Sunday, March 4, 2012

Charlie Smith Of Straight.com, Get Your Facts Err, Straight



Another poorly informed editorial, this time by Charlie Smith at straight.com

I don't know. maybe there's like a two day time difference where he is. Seems he got this terribly wrong. This from Smith:


"That's the Thunder Bay call centre where former employees have alleged that they directed voters to the wrong polling stations."

Kind of reminds me of that old tuna commercial. You remember. Sorry Charlie, only people with their facts straight should put something in the public domain. If Smith had of been paying the least bit of attention he might have come across this gem:

National Post:

An article published in the National Post on March 2, 2012, referred to Responsive Marketing Group Inc. and stated that former employees of RMG have alleged that they were asked by RMG to direct voters to the wrong polling stations. That report was incorrect. No allegation has been made that RMG asked its employees to direct voters to the wrong polling stations. The National Post apologizes to Responsive Marketing Group Inc. for the error.
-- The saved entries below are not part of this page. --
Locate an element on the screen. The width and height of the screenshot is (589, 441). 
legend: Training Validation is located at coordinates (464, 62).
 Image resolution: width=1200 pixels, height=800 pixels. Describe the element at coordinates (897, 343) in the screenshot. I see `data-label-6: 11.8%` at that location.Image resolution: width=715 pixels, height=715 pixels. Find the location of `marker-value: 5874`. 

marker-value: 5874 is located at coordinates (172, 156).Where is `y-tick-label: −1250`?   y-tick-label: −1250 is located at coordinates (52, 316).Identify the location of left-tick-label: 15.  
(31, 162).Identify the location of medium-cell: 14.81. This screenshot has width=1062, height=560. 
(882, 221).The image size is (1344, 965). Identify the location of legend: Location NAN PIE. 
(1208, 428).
Then again, I can forgive Charlie for the oversight. The original story was top news when the NP reported it, The apology, not so much. Probably hidden beside an ad for a Chevy Chevette and the Velvet Touch masseuse ad.

2 comments:

Anonymous said...

Here's the article from the Toronto Star on Thunder bay and what the employees tolf the toronto Star

http://www.thestar.com/news/canada/politics/article/1137273--conservative-scripts-misdirected-voters-in-2011-election-say-call-centre-staff

Anonymous said...

Jason Lietaer, who ran the Tory political war room in 2011, made this interesting point in a Feb. 28 piece for Maclean's, regarding claims from Thunder Bay call-centre workers that their live calls were misdirecting voters in some ridings: "the allegation is that the Conservative party used its official call centre to attempt to misdirect non-CPC voters to polling stations across town, while telling them the Conservative party is responsible for the message. As a strategy, it seems preposterous. It just doesn't make any sense."

I agree. If a party wanted to get away with some kind of misdirection, the callers wouldn't have identified the political outfit they worked for.